⮜ Blog

⮜ List of tags

Showing all posts tagged th05-, bullet- and micro-optimization-

📝 Posted:
🚚 Summary of:
P0149, P0150, P0151, P0152
e1a26bb...05e4c4a, 05e4c4a...768251d, 768251d...4d24ca5, 4d24ca5...81fc861
💰 Funded by:
Blue Bolt, Ember2528, -Tom-, [Anonymous]
🏷 Tags:
rec98+ th04+ th05- gameplay+ bullet- animation+ score+ glitch+ jank+ waste+ micro-optimization- tcc+ uth05win+

…or maybe not that soon, as it would have only wasted time to untangle the bullet update commits from the rest of the progress. So, here's all the bullet spawning code in TH04 and TH05 instead. I hope you're ready for this, there's a lot to talk about!

(For the sake of readability, "bullets" in this blog post refers to the white 8×8 pellets and all 16×16 bullets loaded from MIKO16.BFT, nothing else.)

But first, what was going on 📝 in 2020? Spent 4 pushes on the basic types and constants back then, still ended up confusing a couple of things, and even getting some wrong. Like how TH05's "bullet slowdown" flag actually always prevents slowdown and fires bullets at a constant speed instead. :tannedcirno: Or how "random spread" is not the best term to describe that unused bullet group type in TH04.
Or that there are two distinct ways of clearing all bullets on screen, which deserve different names:

Bullets are zapped at the end of most midboss and boss phases, and cleared everywhere else – most notably, during bombs, when losing a life, or as rewards for extends or a maximized Dream bonus. The Bonus!! points awarded for zapping bullets are calculated iteratively, so it's not trivial to give an exact formula for these. For a small number 𝑛 of bullets, it would exactly be 5𝑛³ - 10𝑛² + 15𝑛 points – or, using uth05win's (correct) recursive definition, Bonus(𝑛) = Bonus(𝑛-1) + 15𝑛² - 5𝑛 + 10. However, one of the internal step variables is capped at a different number of points for each difficulty (and game), after which the points only increase linearly. Hence, "semi-exponential".

On to TH04's bullet spawn code then, because that one can at least be decompiled. And immediately, we have to deal with a pointless distinction between regular bullets, with either a decelerating or constant velocity, and special bullets, with preset velocity changes during their lifetime. That preset has to be set somewhere, so why have separate functions? In TH04, this separation continues even down to the lowest level of functions, where values are written into the global bullet array. TH05 merges those two functions into one, but then goes too far and uses self-modifying code to save a grand total of two local variables… Luckily, the rest of its actual code is identical to TH04.

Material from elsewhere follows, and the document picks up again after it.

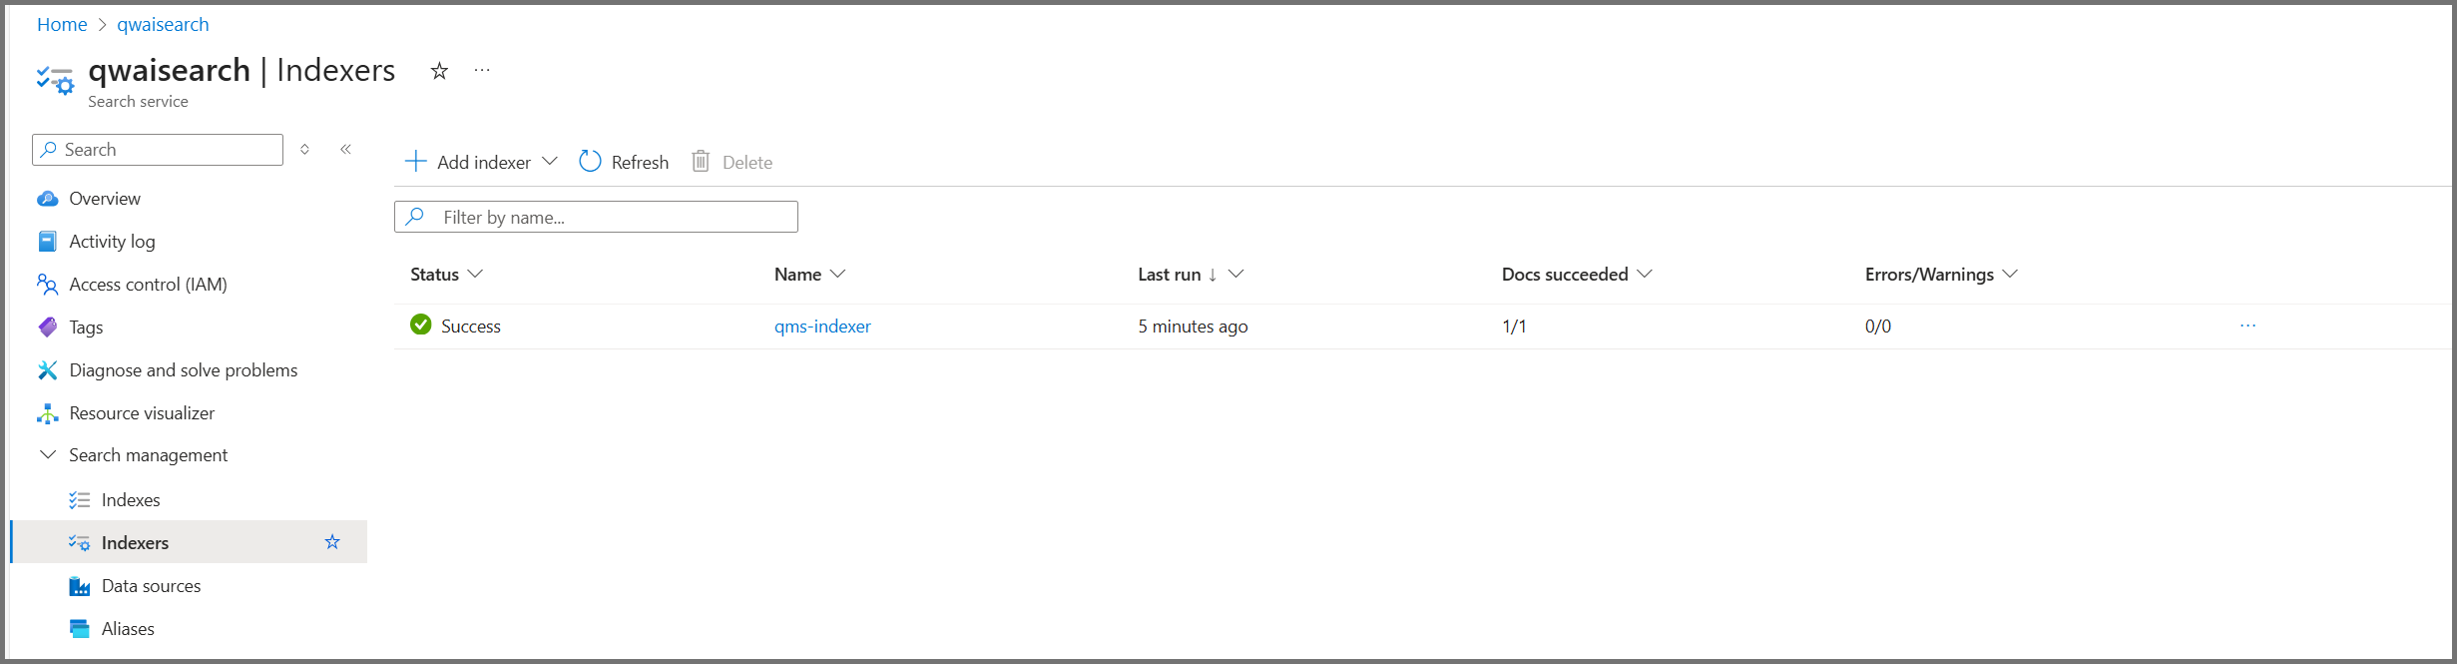Collapse the Search management section
Image resolution: width=2457 pixels, height=664 pixels.
click(48, 455)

Most of the complexity in bullet spawning comes from the (thankfully shared) helper function that calculates the velocities of the individual bullets within a group. Both games handle each group type via a large switch statement, which is where TH04 shows off another Turbo C++ 4.0 optimization: If the range of case values is too sparse to be meaningfully expressed in a jump table, it usually generates a linear search through a second value table. But with the -G command-line option, it instead generates branching code for a binary search through the set of cases. 𝑂(log 𝑛) as the worst case for a switch statement in a C++ compiler from 1994… that's so cool. But still, why are the values in TH04's group type enum all over the place to begin with? :onricdennat:
Unfortunately, this optimization is pretty rare in PC-98 Touhou. It only shows up here and in a few places in TH02, compared to at least 50 switch value tables.

In all of its micro-optimized pointlessness, TH05's undecompilable version at least fixes some of TH04's redundancy. While it's still not even optimal, it's at least a decently written piece of ASM… if you take the time to understand what's going on there, because it certainly took quite a bit of that to verify that all of the things which looked like bugs or quirks were in fact correct. And that's how the code for this function ended up with 35% comments and blank lines before I could confidently call it "reverse-engineered"…
Oh well, at least it finally fixes a correctness issue from TH01 and TH04, where an invalid bullet group type would fill all remaining slots in the bullet array with identical versions of the first bullet.

Something that both games also share in these functions is an over-reliance on globals for return values or other local state. The most ridiculous example here: Tuning the speed of a bullet based on rank actually mutates the global bullet template… which ZUN then works around by adding a wrapper function around both regular and special bullet spawning, which saves the base speed before executing that function, and restores it afterward. :zunpet: Add another set of wrappers to bypass that exact tuning, and you've expanded your nice 1-function interface to 4 functions. Oh, and did I mention that TH04 pointlessly duplicates the first set of wrapper functions for 3 of the 4 difficulties, which can't even be explained with "debugging reasons"? That's 10 functions then… and probably explains why I've procrastinated this feature for so long.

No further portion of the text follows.